My Ecuadorian host family invited me to stay for Christmas Day even though my volunteer week had ended. A quick adjustment of my flight schedule provided a rewarding insight into family tradition – allowing me to witness Ecuadorians’ strong foundations of family and religion and the holiday rituals that celebrate these.

The impressive nativity display laid out by the family immediately caught my eye when I first arrived a week earlier, underscoring in my mind the power of Christmas in the Ecuadorian imagination. On Christmas afternoon a delicious feast, quite similar to an American Christmas dinner (minus the turkey), was served to three generations of family members. Religious rituals preceded an exchange of gifts.

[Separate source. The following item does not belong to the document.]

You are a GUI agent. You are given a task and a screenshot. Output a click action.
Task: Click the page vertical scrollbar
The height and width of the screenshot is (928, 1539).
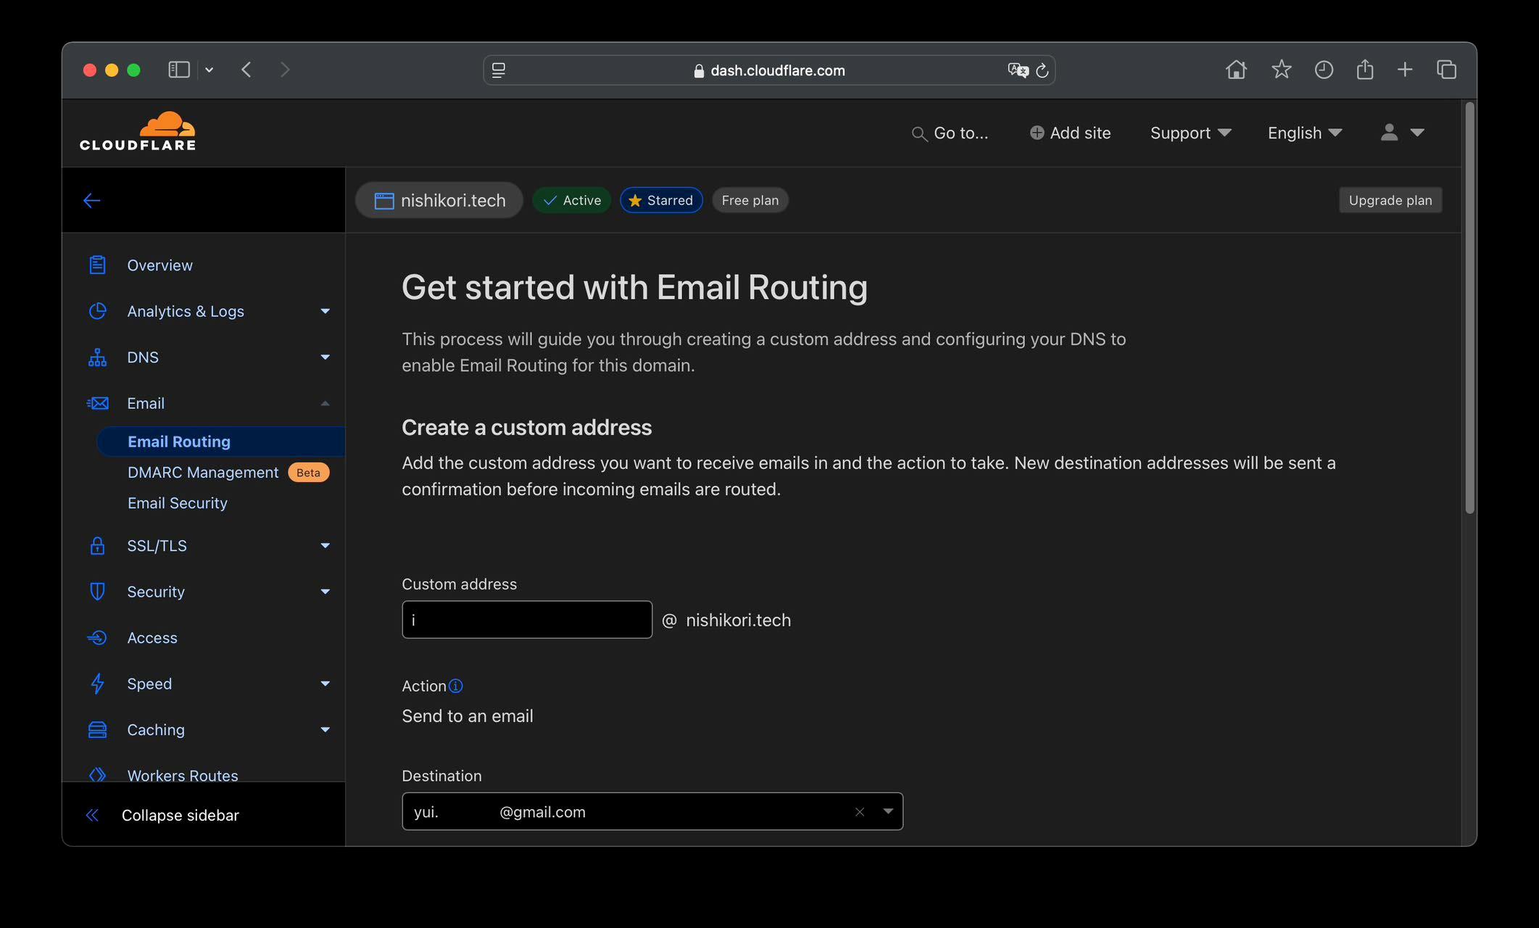coord(1470,308)
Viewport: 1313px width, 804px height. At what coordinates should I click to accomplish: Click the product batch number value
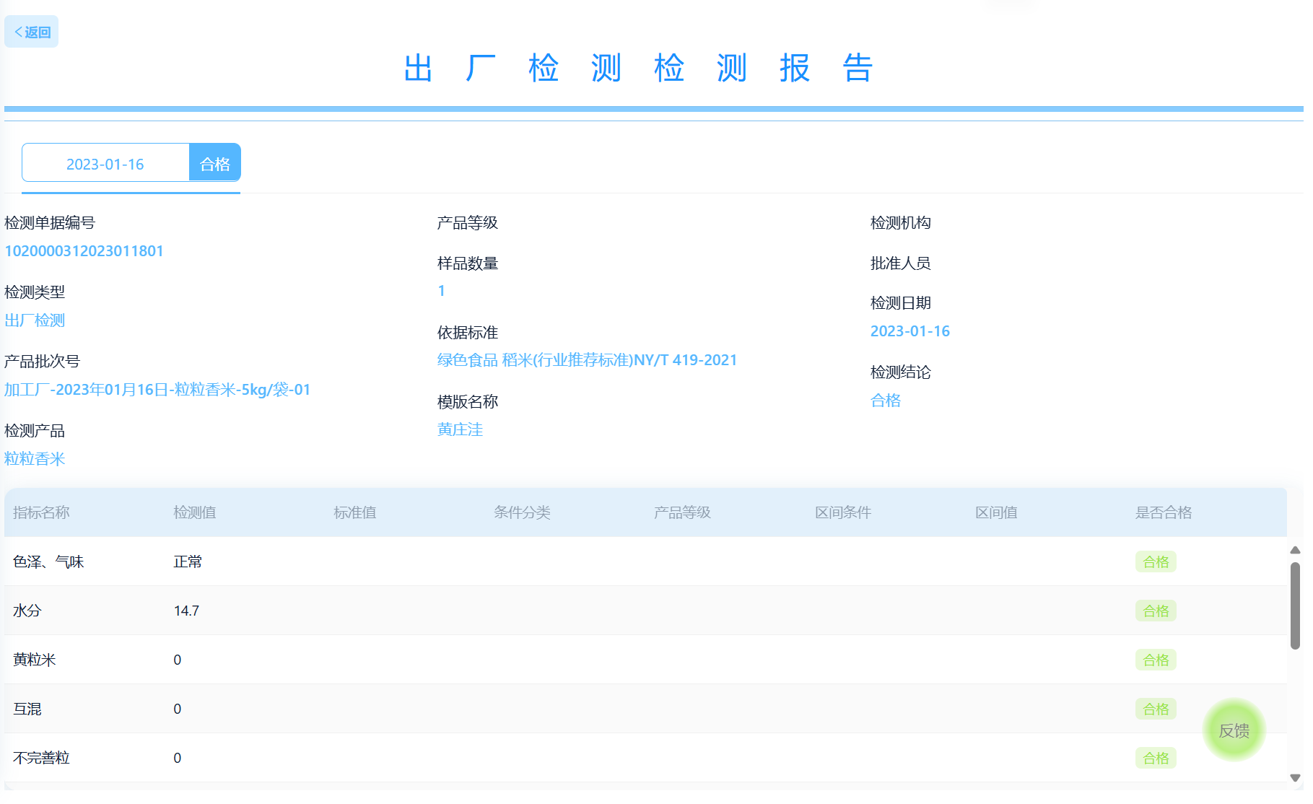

If you ever have the chance to stay with an Ecuadorian family for Christmas, be prepared for a long, fun-filled evening. A full night of party fun followed the feast and festivities. The project director of my volunteer project gave his wife, the sister of my host family matriarch, a karaoke machine that included tunes in Spanish and English.

“I knew this would be a hit as soon as I saw it,” he proudly claimed. His feeling proved prophetic. Once it was set it up, time stood still.

I’d never sung karaoke before – never intended to, dreaded even considering it. I initially resisted, swore I wouldn’t do it here, only wanted to watch. Then I saw the passion that this family poured into their favorite romantic tunes in Spanish. They sang in unison and knew the lyrics by heart, pouring their hearts into their performances.

The mic was handed around and I succumbed, deciding to give it my best shot. My apologies, Stevie Wonder. Well okay, not great – but perhaps not terrible either. The family was appreciative of my participation, even offering their applause. Thank goodness Simon Cowell wasn’t around!

I enjoyed it so much I sang six songs altogether, eagerly awaiting my turn each time the mic was passed around. Even though most of the family did not know English, they knew the lyrics of “New York, New York” and eagerly joined in.

By about 4 a.m. we finally decided to turn in. Quito had become for me – at least for one night – the city that never sleeps.